_Records shown:_
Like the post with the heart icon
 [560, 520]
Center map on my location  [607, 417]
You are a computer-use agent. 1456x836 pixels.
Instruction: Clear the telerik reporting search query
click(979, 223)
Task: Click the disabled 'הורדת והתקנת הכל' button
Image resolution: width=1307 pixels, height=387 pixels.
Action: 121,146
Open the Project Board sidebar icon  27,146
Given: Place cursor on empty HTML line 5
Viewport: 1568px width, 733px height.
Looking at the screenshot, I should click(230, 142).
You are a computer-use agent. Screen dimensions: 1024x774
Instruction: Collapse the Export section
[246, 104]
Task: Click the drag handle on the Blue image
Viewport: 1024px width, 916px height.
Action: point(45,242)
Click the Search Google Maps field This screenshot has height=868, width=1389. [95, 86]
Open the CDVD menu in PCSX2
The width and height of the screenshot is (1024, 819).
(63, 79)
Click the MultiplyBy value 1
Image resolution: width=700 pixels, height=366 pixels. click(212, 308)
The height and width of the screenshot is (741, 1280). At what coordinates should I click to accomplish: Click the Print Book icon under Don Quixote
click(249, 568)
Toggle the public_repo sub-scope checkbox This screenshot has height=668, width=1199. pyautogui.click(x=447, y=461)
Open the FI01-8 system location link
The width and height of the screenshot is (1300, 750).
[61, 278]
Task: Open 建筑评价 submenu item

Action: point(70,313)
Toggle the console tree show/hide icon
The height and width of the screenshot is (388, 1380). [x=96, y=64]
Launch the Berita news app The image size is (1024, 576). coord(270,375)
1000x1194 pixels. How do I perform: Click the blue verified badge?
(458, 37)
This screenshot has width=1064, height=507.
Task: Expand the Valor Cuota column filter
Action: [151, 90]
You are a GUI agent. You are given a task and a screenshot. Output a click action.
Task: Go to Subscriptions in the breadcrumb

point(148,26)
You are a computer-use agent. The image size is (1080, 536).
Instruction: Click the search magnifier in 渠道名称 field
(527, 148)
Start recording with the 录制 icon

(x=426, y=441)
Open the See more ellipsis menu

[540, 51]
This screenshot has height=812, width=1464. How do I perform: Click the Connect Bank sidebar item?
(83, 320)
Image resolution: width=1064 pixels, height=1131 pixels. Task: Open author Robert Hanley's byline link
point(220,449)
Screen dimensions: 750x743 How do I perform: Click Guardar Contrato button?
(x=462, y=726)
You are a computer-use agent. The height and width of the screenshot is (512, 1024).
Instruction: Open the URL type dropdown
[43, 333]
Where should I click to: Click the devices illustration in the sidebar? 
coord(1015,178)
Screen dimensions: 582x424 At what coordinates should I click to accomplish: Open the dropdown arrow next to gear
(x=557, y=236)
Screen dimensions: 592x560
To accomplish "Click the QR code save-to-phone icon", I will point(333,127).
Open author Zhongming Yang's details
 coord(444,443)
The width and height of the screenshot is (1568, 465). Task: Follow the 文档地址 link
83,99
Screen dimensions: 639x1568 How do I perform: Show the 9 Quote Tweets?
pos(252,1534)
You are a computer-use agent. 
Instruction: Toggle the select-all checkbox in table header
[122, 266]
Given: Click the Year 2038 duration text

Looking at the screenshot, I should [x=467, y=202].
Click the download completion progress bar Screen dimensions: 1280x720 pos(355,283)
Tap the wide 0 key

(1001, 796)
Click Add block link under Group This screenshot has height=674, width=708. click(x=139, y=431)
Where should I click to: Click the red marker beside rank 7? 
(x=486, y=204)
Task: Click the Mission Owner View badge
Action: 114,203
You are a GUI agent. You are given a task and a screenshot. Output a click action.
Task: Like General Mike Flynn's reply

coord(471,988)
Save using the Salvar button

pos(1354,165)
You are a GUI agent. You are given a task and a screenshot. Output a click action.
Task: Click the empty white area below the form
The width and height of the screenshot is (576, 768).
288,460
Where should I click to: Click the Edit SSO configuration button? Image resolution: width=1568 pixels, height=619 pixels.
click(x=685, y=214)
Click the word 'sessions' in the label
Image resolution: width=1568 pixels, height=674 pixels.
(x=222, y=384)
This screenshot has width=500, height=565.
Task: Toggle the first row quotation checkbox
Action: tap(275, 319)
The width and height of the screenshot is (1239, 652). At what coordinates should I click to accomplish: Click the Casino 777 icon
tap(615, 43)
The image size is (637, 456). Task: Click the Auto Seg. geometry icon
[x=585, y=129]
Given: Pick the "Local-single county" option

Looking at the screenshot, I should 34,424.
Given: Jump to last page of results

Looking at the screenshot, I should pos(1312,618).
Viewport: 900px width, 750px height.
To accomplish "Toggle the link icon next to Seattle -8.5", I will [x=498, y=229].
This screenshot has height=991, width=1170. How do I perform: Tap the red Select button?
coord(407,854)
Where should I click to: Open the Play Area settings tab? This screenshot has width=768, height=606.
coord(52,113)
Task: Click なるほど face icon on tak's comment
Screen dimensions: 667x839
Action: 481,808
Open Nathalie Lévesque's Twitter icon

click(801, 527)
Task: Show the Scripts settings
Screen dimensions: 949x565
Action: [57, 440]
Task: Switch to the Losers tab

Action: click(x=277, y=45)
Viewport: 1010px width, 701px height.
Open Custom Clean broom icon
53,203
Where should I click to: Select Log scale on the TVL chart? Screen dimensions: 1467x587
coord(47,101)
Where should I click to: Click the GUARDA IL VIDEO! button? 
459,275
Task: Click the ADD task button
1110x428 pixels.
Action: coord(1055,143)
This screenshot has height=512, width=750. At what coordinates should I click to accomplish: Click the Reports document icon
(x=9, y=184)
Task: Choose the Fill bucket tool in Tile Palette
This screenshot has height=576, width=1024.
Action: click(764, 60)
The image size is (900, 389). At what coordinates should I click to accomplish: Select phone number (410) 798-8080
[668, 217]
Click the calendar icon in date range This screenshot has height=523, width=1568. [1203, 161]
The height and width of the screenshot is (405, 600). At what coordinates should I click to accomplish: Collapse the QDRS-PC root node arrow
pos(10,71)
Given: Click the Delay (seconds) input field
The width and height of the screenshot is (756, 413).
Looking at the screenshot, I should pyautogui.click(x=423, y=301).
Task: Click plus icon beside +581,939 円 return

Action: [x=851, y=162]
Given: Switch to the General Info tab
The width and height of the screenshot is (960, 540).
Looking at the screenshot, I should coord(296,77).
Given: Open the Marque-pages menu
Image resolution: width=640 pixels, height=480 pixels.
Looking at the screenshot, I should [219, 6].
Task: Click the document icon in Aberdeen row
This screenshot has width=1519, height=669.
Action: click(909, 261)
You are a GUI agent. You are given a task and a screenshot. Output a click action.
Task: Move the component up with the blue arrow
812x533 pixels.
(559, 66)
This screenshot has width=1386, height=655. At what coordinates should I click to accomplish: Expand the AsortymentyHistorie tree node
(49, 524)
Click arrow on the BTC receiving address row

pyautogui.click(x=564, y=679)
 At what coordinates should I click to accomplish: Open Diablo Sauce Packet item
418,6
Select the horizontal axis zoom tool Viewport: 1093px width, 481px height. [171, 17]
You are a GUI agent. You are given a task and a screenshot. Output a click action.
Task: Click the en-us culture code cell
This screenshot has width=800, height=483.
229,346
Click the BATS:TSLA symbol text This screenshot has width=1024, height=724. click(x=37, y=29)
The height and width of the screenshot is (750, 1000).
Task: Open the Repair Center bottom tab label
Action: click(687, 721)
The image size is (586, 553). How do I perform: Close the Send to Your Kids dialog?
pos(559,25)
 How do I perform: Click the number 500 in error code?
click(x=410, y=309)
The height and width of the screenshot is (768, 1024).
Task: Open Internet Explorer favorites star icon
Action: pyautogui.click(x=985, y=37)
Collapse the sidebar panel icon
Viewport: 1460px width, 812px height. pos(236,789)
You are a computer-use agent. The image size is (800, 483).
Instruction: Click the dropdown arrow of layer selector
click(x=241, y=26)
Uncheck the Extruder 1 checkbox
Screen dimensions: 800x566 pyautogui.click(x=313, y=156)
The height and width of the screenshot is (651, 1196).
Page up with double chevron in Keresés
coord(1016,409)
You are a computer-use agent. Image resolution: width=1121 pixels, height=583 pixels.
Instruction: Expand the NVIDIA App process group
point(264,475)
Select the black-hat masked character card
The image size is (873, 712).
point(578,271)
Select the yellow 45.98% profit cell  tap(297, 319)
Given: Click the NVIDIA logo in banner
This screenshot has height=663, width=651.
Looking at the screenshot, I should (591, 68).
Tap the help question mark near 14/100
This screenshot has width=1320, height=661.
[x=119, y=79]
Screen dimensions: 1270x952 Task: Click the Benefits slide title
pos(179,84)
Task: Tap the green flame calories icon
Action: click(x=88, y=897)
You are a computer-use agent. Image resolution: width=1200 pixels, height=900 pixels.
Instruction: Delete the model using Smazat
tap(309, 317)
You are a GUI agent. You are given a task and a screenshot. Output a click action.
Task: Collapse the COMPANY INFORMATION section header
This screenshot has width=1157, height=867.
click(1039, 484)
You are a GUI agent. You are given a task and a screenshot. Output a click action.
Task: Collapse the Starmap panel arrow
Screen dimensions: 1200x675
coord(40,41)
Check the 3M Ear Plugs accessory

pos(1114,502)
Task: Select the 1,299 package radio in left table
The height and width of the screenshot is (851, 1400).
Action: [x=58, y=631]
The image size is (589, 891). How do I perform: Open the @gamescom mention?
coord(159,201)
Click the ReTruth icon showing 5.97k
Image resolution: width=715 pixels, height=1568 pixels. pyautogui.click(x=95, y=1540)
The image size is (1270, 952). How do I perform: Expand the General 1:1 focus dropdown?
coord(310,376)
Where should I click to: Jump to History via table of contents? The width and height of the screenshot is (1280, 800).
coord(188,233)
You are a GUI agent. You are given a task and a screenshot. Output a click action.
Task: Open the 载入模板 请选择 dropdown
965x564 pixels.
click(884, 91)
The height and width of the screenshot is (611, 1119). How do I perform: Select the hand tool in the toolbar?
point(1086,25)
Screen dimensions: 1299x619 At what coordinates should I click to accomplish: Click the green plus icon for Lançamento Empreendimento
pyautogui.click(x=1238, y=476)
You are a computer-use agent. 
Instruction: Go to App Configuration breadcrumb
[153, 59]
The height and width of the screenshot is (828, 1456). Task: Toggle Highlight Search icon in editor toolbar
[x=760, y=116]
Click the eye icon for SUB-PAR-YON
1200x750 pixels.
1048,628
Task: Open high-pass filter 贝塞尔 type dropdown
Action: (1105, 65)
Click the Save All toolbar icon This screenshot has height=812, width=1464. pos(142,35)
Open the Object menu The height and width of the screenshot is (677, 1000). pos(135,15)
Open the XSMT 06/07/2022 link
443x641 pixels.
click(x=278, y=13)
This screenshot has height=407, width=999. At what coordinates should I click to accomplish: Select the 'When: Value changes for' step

_Task to carry out:_
Copy out every line above where "computer" is present.

_Written answer:_
You are a computer-use agent. 1456x836 pixels.
You are a computer-use agent. Screen dimensions: 1024x774
You are a computer-use agent. The image size is (1080, 536).
You are a computer-use agent. The height and width of the screenshot is (512, 1024).
You are a computer-use agent. 
You are a computer-use agent. The image size is (800, 483).
You are a computer-use agent. Image resolution: width=1121 pixels, height=583 pixels.
You are a computer-use agent. Image resolution: width=1200 pixels, height=900 pixels.
You are a computer-use agent. 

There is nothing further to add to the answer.